Investigating Modality Contribution in Audio LLMs for Music
Pith reviewed 2026-05-21 22:41 UTC · model grok-4.3
The pith
Audio LLMs for music draw more from text than sound, yet still identify key audio events.
A machine-rendered reading of the paper's core claim, the machinery that carries it, and where it could break.
Core claim
By adapting MM-SHAP to decompose modality contributions in a performance-agnostic way, the evaluation of two Audio LLMs on MuChoMusic shows that higher accuracy correlates with greater text reliance; however, low overall audio contribution scores coexist with successful localization of key sound events, indicating that audio input is not entirely ignored.
What carries the argument
Adapted MM-SHAP, a Shapley-value-based score that decomposes the relative contribution of audio and text modalities to each model prediction without depending on final accuracy.
If this is right
- The higher-accuracy model on music questions relies more on text than on audio.
- Low aggregate audio contribution scores do not prevent the model from localizing specific sound events.
- Audio input supplies usable information in these tasks even when it is not the dominant modality.
- The MM-SHAP adaptation offers a reusable tool for measuring modality balance in other Audio LLM applications.
Where Pith is reading between the lines
- If localization succeeds at low contribution levels, training objectives that reward explicit audio event detection could raise overall audio reliance without hurting accuracy.
- Benchmarks for Audio LLMs could add separate localization sub-tasks to distinguish true audio use from text-based guessing.

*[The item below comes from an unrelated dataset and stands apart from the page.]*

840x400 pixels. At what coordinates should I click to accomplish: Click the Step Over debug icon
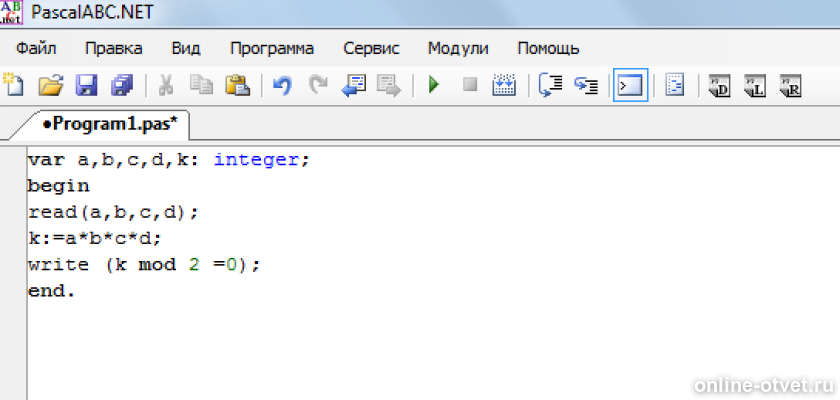pos(550,86)
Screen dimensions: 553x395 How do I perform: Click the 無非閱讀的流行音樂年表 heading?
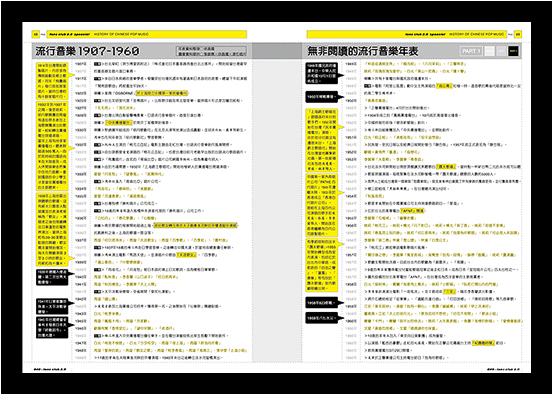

- The same contribution analysis could be run on non-music audio tasks to test whether low audio scores are a general pattern or specific to music questions.
Load-bearing premise
The adaptation of MM-SHAP to the MuChoMusic questions produces a faithful decomposition of modality contributions that introduces no new biases from the modification process itself.
What would settle it
A controlled run in which audio is masked or replaced with silence and the model loses all ability to localize the same sound events that it previously identified would falsify the claim that audio is still used despite low overall contribution scores.
Figures
read the original abstract
Audio Large Language Models (Audio LLMs) enable human-like conversation about music, yet it is unclear if they are truly listening to the audio or just using textual reasoning, as recent benchmarks suggest. This paper investigates this issue by quantifying the contribution of each modality to a model's output. We adapt the MM-SHAP framework, a performance-agnostic score based on Shapley values that quantifies the relative contribution of each modality to a model's prediction. We evaluate two models on the MuChoMusic benchmark and find that the model with higher accuracy relies more on text to answer questions, but further inspection shows that even if the overall audio contribution is low, models can successfully localize key sound events, suggesting that audio is not entirely ignored. Our study is the first application of MM-SHAP to Audio LLMs and we hope it will serve as a foundational step for future research in explainable AI and audio.
Editorial analysis
A structured set of objections, weighed in public.
Referee Report
Summary. The paper adapts the MM-SHAP framework (a Shapley-value-based, performance-agnostic method) to quantify audio versus text modality contributions in two Audio LLMs on the MuChoMusic benchmark. It reports that the higher-accuracy model relies more on text, yet claims that even with low overall audio contribution the models can localize key sound events and therefore do not entirely ignore audio. The work positions itself as the first application of MM-SHAP to Audio LLMs.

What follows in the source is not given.